January 5, 2024

Do you spend more time thinking about the future or the past? Why?

I bought an agenda this afternoon. I saw one on a bookstore’s website that looked quite nice but thought against it, opting for one from the dollar store. A three-dollar commitment.

Last year, I was using OneNote to help me remember what all I wanted to do in a day. It worked out well because it’s a cross-platform app, so I could check the list on my phone, iPad, or computer. Late into the year, I stopped being so diligent about it. Despite all of the technology that I have at my fingertips, a paper day timer seems like the best option to help me organise myself on a daily basis.

These day planners are forward-looking. Well, the one I got has year-long 2023 and 2024 calendars in it but not one for 2025. For 2024, each week is laid out across two pages, not front and back, but back on the left and front on the right. So, Monday through Thursday are on the back of the page on the left-hand side and Friday through Sunday on the front of the page on the right-hand side. There’s a notes section at the bottom on the right page, too.

Me, I tend to be more backward-looking. The past is safe because it’s already happened. The future is uncertain, playing with my dreams and stoking my anxieties. The past, however, I can replay like a movie that I’ve already seen. I know what’s going to happen at the end of the story.

Trouble is, looking backward like this takes time into the future – I spend the time to come on things that have already been. It’s wasteful. What new stories could be written with those moments? What if I were to be anxious as I were creating new memories? My grip strength is pretty piss poor, but my memory is better so I have a hard time letting go.
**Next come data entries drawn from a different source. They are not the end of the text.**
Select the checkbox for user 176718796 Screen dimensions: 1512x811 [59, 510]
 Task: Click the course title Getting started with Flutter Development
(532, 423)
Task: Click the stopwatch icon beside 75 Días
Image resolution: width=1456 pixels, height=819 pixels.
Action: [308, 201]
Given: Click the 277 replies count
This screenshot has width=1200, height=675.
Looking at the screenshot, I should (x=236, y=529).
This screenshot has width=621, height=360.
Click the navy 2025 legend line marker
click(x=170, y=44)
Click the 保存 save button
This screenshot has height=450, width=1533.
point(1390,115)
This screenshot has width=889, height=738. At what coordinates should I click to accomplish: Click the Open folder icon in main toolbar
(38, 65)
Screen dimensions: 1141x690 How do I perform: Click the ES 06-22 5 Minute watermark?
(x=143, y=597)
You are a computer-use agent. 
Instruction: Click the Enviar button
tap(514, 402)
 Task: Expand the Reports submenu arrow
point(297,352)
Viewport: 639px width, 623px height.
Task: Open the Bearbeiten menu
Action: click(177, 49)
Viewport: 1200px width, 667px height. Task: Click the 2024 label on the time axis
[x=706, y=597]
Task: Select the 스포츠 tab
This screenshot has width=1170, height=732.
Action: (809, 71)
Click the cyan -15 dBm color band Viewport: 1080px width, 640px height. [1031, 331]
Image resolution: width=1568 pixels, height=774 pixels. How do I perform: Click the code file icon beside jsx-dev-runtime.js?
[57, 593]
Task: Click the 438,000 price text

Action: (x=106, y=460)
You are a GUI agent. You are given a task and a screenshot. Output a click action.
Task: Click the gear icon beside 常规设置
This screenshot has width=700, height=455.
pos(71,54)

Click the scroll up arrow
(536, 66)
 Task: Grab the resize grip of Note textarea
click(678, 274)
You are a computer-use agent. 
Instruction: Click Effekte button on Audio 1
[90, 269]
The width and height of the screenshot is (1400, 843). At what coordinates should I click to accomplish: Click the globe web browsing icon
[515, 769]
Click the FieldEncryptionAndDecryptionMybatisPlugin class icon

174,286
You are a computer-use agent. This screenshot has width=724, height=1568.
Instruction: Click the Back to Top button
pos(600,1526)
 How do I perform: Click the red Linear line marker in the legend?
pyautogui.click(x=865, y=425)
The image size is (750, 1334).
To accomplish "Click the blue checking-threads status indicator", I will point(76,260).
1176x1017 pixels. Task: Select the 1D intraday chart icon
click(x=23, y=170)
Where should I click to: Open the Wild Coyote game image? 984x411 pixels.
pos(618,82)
The future is always just out of reach, as it’s meant to be. Otherwise, it’d be the present.

The only way forward is through acceptance. If I can just accept what happened in the past and that I cannot change it, but I can learn from it, my perspective could shift one-hundred-eighty degrees. No matter how many different ways I try to interpret the things I wish I had done differently, the outcome is always the same. Like a movie that I’ve already seen, I know how the story ends.

My day planner for this year is setting me up pretty good to move forward, giving me only enough room to remember that 2023 happened, and not so much to let me get overwhelmed by 2025. For 2024, I just need to take it one week at a time and leave only a little bit of room at the end of the right page for the memories I want to take forward with me. They, too, will eventually be on the left as each page is turned to signal the arrival of the week ahead.

It’s just a three-dollar commitment, after all.